Die Verkleinerung des Anbaus ähnelte  ästhetisch dem großen Entwurf, würde also keinerlei juristische Probleme nach sich ziehen.

Na, dann ist doch mit Variante 3 alles in Butter, oder?

Eigentlich ja, auf den ersten Blick. Es gibt aber doch noch einen Wermutstropfen in der Variante 3bis für 16,65 Millionen, und zwar folgender:
Das Dachgeschoss wird in der Variante von 16,6 Millionen nicht ausgebaut. Das ist schade, denn gerade dieses Dachgeschoss würde sich hervorragend für eine öffentliche Nutzung eignen mit Cafétaria, Aussichtsterrasse, Ausstellungs- und Versammlungsräumen für andere öffentliche Einrichtungen, usw.
Eine Ertüchtigung mit Ausbau des Dachgeschosses würde mit rund 600.000 Euro Mehrkosten zu Buche schlagen, die Variante also auf 17,2 Mio verteuern. 
Kam es denn jetzt auf diese 600.000 Euro an?
Tja, da hätte schon ein deutliches Signal aus verantwortlichen Kreisen Eupens, aus der Presse, aus der Opposition und aus der Eupener Bevölkerung kommen müssen.
Ecolo befürwortete übrigens aus der Opposition heraus den Ausbau des Dachstuhles, hätte aber gerne die Variante zwei verwirklicht, also einfachen Umbau ohne angebauten Plenarsaal.
Das Problem bei der von Ecolo bevorzugten Lösung waren aber die zu erwartenden Klagen vor Gericht, die mit Sicherheit
  1. die ganze Angelegenheit zeitlich stark verzögern hätten, und damit auch das gesamte Karussell am Kaperberg,
  2. mehr kosten würden als 600.000 Euro
Eine Option "Variante 3 ter" also die Variante von 16,6 Millionen plus ausgebautem Dachstuhl zu 600.000, also Gesamtkosten von 17,2 Mio wäre vielleicht die pragmatisch beste Lösung gewesen.
Dazu konnte sich die Ecolo-Fraktion aber nicht durchringen, auch schlug sie die juristischen und statischen Bedenken in den Wind und beharrte auf der Unterbringung des Plenarsaales im Altbau.

Das war für Ecolo die Gelegenheit, aus dem Projekt auszusteigen, das sie mit angestoßen hatten, als sie noch in der Regierungsverantwortung standen und das sie immer ganz und gar mitgetragen hatten, auch in den teureren Versionen.


 
Frage 3: Ist der Umzug überhaupt nötig?

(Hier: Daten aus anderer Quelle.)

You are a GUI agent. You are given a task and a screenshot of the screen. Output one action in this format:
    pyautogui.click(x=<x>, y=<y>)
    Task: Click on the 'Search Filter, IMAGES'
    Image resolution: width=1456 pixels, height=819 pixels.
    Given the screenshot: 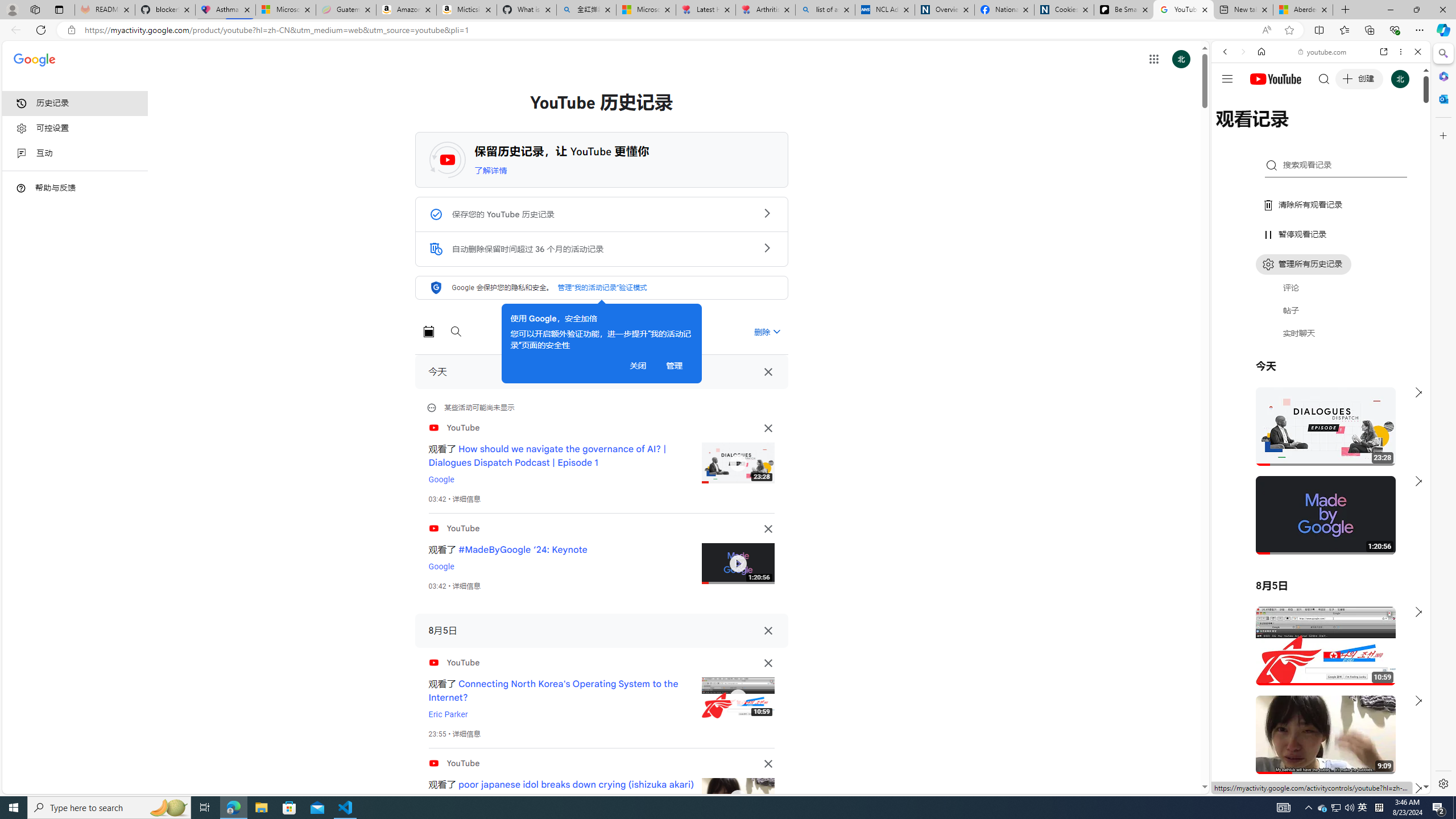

Wer ist überhaupt dafür oder dagegen?

Der Wergzug vom Kaperberg ist eindeutig nötig, da dies der einzige Weg ist, dem Staatsarchiv, der Pater-Damian-Schule, dem Parlament selbst und den Verwaltungsangestellten des Parlamentes vernünftige Arbeitsbedingungen zu verschaffen.
Die betroffenen Einrichtungen (Staatsarchiv, Pater-Damian-Schule, Parlamentsverwaltung) haben mehrfach öffentlich klar betont, dass ees für sie keine bessere Lösung gibt. Bisher hat auch noch niemand eine bessere Alternative vorstellen können.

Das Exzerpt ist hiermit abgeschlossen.